Skadden Arps Slate Meagher & Flom has broken through the $1.5bn (£858m) threshold for the first time, as the US firm’s continued expansion saw revenue rise by 10 per cent in 2005.
Skadden New York-based M&A partner Tom Kennedy spoke for the majority of US firms when he called 2005 “a very good year”.
For Skadden, the $22bn (£12.58bn) hostile bid by steel giant Mittal for rival Arcelor was emblematic of a year that saw a return to bigticket M&A, most notably in the fourth quarter.
Skadden’s revenue hit $1.58bn (£903.7m) in 2005, up from $1.44bn (£823.7m) the previous year. Average profit per equity partner (PEP) rose less impressively, up 6.5 per cent, but at $1.85m (£1.06m) per equity partner, few Skadden partners will be beating a path to the exit.
The Lawyer’s exclusive provisional results for the top 20 US firms confirm the findings in a recent report on the US legal market by Citigroup Private Bank in conjunction with Hildebrandt International.
The report found that 2005 was a good year for most firms, with increases “driven largely by a rebound in corporate and M&A practices, particularly during the fourth quarter of the year, and by more overall stability in transactional work than was the case in 2004”. The report said the return to form was “augmented by continuing strong litigation activity”.

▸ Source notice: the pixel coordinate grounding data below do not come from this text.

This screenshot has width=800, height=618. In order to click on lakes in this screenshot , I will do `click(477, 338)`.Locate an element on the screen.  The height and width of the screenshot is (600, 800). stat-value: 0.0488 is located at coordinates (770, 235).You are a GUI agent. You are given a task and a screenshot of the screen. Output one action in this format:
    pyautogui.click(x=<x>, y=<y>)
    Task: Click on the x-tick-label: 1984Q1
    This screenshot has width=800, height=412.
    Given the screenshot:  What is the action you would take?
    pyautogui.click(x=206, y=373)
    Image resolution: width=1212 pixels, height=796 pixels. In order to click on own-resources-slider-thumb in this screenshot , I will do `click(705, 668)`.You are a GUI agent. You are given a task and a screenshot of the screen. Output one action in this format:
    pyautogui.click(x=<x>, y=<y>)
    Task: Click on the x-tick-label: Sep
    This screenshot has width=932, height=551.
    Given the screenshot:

The findings are borne out by the US top 20’s performances, with most reporting increased activity across the board. Securities litigation in particular was a key driver of many practices.
Cleary Gottlieb Steen & Hamilton, on the other side of the table from Skadden on the Mittal Steel-Arcelor battle, benefited in this respect. It was counsel to insurer ACE in a bid-rigging investigation and to Bear Sterns in market-timing litigation.
Cleary had a barnstorming 2005, with PEP up 15 per cent to $1.97m (£1.13m) and revenue up 17 per cent to $813m (£465m).
Managing partner Mark Walker declined to say which areas of the practice had performed best, claiming that Cleary does not run financial analyses by practice area.
“We have data on lawyers’ performances. If people are working hard and billing in a reasonable range that’s fine, if they’re not we can tell,” he said. He added, however, that 2005 had been strong “across the board”.
Greenberg Traurig was still finalising its profit figures for 2005, but on revenues it fared even better than Cleary, posting a whopping 21 per cent hike to $860m (£491.9m).
O’Melveny & Myers also confirmed it was in growth mode during 2005 with a 16 per cent rise in revenue to $808m (£462.2m), while PEP rose by a staggering 23 per cent to $1.61m (£921,000). This was the highest figure of growth in profit within the top 20 during 2005, driven largely by the firm’s aggressive expansion campaign, which included boosting its M&A offerings in San Francisco and New York, with raids on Wilson Sonsini Goodrich & Rosati and McDermott Will & Emery.
European expansion assisted Kirkland & Ellis, which launched in Munich at the start of 2005. Access to the German market helped the firm’s 12 per cent rise in revenue to $935m (£534.8m). But chair of firm finance Jeff Sheffield attributed “strong growth in all practice groups” for the firm managing to break the $2m (£1.14m) mark for PEP for the first time, with an increase of 10 per cent to make PEP $2.17m (£1.24m).
Sullivan & Cromwell and Simpson Thacher were the only other firms within the top 20 ranked by revenue to offer PEP above $2m, with $2.59m (£1.48m) and $2.4m (£1.37m) respectively.
Weil Gotshal & Manges and White & Case joined the elite group of firms with gross revenues above the $1bn (£571.98m) mark for the first time, although only by the skin of their teeth after they reported $1.05bn (£600.58m) and $1bn (£571.98m) respectively.